NVIDIA GF100 & Friends speculation

Why not? It's the most popular setting. Looking for ghosts there methinks.
Perhaps because it is the score in which PhysX accounts the most?

Let's say GF100 has exactly the same framerates as a Cypress XT in "game tests" but 4 times higher CPU tests thanks to PhysX, what would be the results in P and X presets respectively?

The first one would be 20% higher while the second one would be more like 2% higher...
 
The rumoured GF100 numbers are P22000 and X15000. HD 5870 pulls around P17000 and X8500. So in spite of PhysX the advantage based on these numbers would be much higher in Extreme even with the much greater weight given to the graphics score, i.e exactly the opposite of what you said should happen.
 
The rumoured GF100 numbers are P22000 and X15000. HD 5870 pulls around P17000 and X8500. So in spite of PhysX the advantage based on these numbers would be much higher in Extreme even with the much greater weight given to the graphics score, i.e exactly the opposite of what you said should happen.
Don't know where your X15k comes from, but obviously not from the same source as the P22k.
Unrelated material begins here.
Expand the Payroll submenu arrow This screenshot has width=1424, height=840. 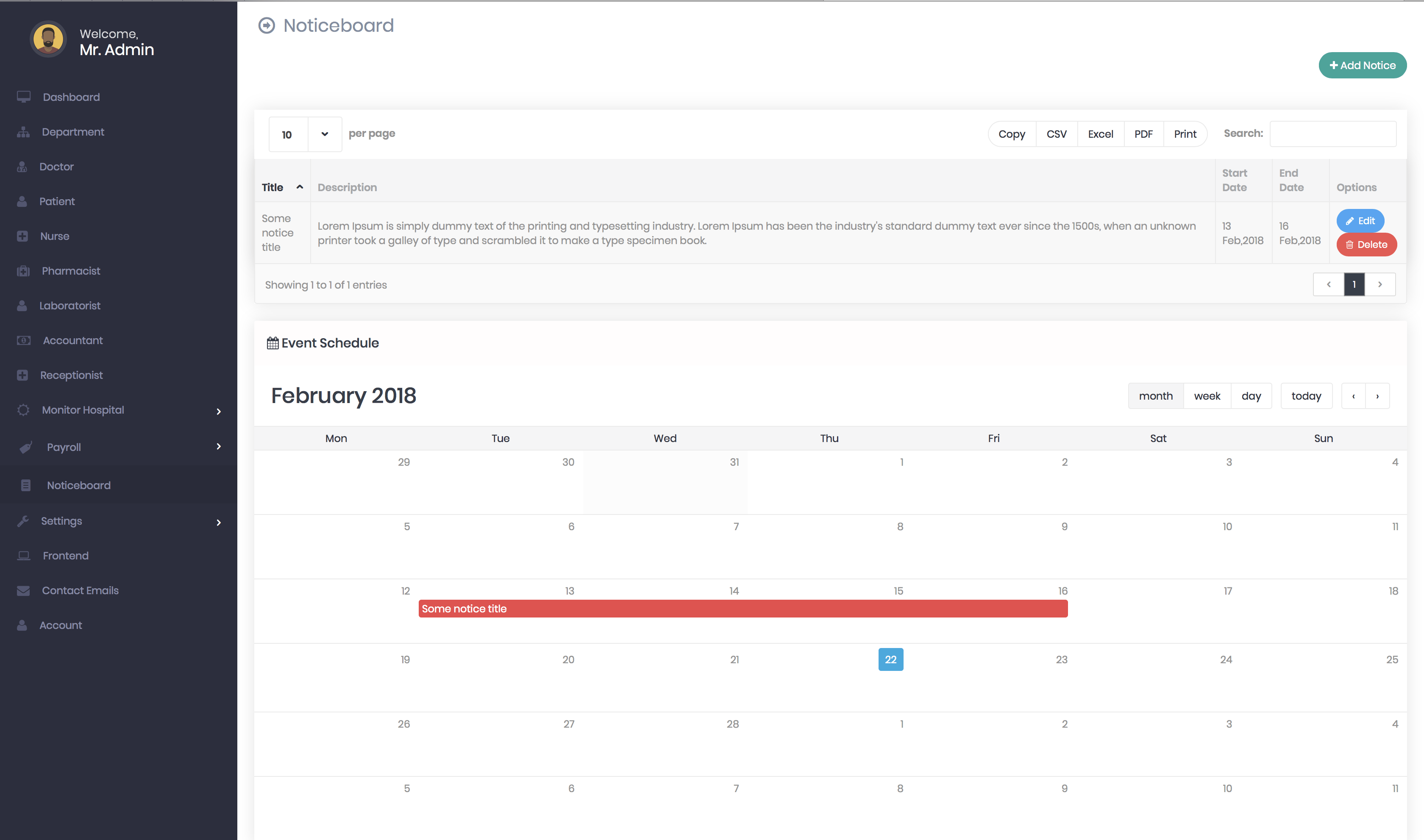[218, 447]
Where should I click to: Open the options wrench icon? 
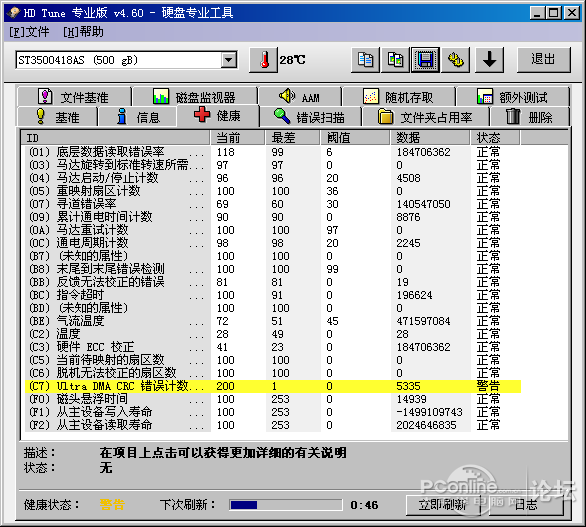[455, 60]
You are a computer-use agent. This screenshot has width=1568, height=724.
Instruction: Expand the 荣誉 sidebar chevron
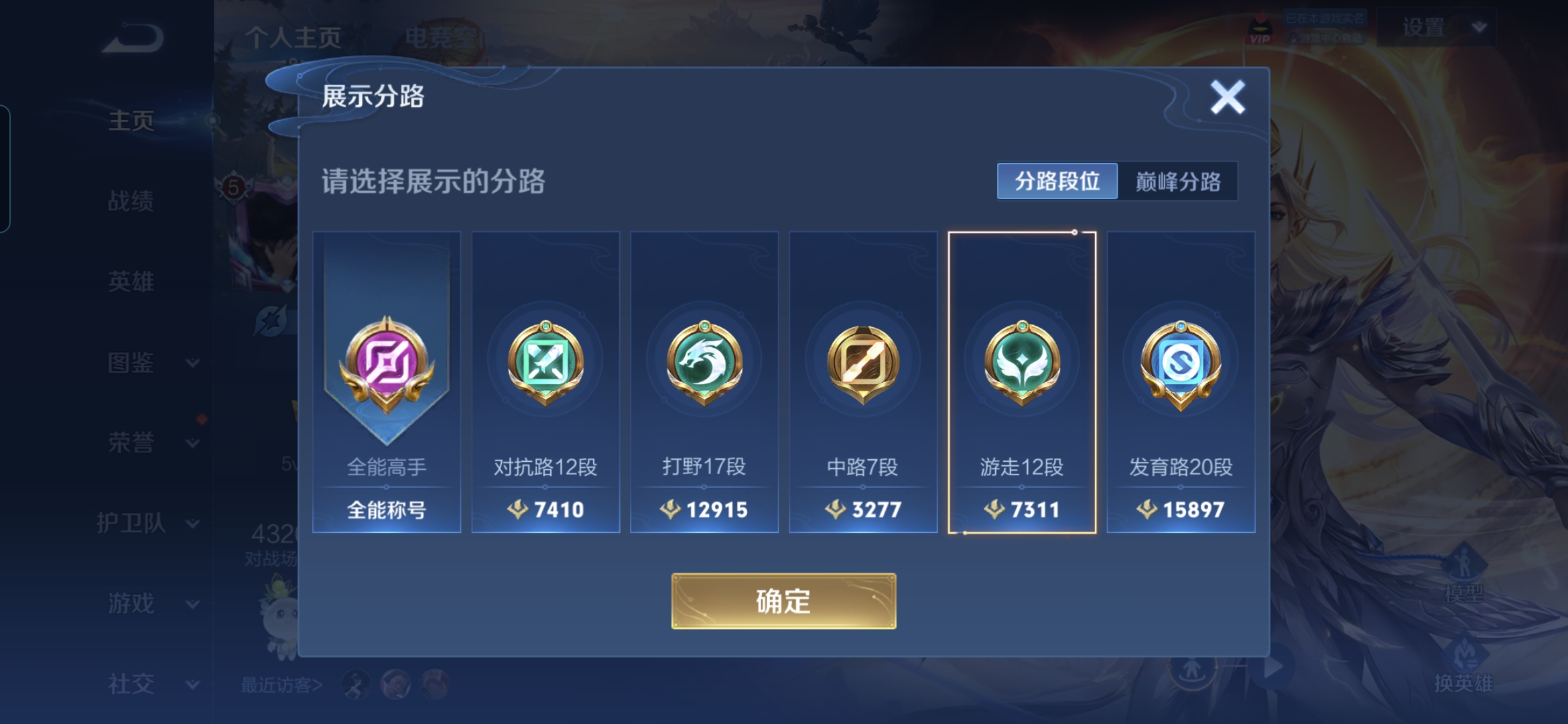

In fact, it's almost impossible, it would mean somewhere around a 20% framerate loss going from 1280x1024 without AA to 1920x1200 with AA and overall heavier shaders. H15k seems way more likely.
 
Don't know where your X15k comes from, but obviously not from the same source as the P22k.

In fact, it's almost impossible, it would mean somewhere around a 20% framerate loss going from 1280x1024 without AA to 1920x1200 with AA and overall heavier shaders. H15k seems way more likely.

I too doubt it but there's a certain limit to FPS when you're at 1280 without AA and that's the CPU limit. If the bench was run on below say 4 GHz, it could happen. btw 22 to 15 is not 20%. It's 35%.
 
I can't work out what you're saying here.

A triangle that is pixel sized (or AA sample-sized if MSAA is on) still needs to update Z.

I'm thinking of, say, a square inch of screen being filled with 1000 triangles. Let's say it's some monster's head. But it's hidden behind a corner. Might as well cull those triangles before they're setup - or, as part of the setup process they're culled rather than being generated, only to be culled later by rasterisation/early-Z.

NVidia might even be able to propogate the Z query back into DS so that the vertices that make up doomed triangles don't waste time computing attributes (i.e. early-out from DS) and mark the vertices in some way that allows them to be deleted (e.g. they get culled instead of being put in post-DS cache).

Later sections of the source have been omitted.